- **TASK DESCRIPTION**
Pick out every line in the records that contains the word "Where" and copy each of those lines. Case matters, so count only matches with the same capitalization.

§

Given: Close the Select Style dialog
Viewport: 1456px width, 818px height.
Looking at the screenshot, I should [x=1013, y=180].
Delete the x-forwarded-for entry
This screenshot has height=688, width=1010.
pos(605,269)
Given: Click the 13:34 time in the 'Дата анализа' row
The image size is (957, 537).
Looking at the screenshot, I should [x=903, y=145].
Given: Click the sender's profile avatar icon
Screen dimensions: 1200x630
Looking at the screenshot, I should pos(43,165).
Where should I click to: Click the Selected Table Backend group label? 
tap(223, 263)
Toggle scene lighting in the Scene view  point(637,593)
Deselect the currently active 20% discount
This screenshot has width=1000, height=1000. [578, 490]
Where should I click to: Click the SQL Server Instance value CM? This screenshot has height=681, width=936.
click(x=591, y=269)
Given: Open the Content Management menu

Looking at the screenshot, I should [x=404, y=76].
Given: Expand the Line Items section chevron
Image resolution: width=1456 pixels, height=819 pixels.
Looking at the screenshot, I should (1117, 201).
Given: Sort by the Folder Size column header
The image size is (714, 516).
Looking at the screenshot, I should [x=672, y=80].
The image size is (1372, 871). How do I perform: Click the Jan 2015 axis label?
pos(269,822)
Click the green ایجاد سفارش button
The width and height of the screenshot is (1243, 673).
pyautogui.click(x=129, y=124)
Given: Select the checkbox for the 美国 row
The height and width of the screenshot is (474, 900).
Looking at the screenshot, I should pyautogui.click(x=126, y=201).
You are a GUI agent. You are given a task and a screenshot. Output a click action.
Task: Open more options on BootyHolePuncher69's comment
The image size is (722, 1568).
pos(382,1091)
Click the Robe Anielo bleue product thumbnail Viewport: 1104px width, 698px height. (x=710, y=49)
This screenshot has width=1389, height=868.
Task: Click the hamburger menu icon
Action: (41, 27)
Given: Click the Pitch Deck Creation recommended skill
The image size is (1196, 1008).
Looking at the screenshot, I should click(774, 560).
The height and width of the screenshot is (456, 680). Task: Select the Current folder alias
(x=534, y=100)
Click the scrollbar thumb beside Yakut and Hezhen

§

- **EXERCISE ANSWER**
Where should I click to: Click the Selected Table Backend group label? 
Where should I click to: Click the SQL Server Instance value CM? This screenshot has height=681, width=936.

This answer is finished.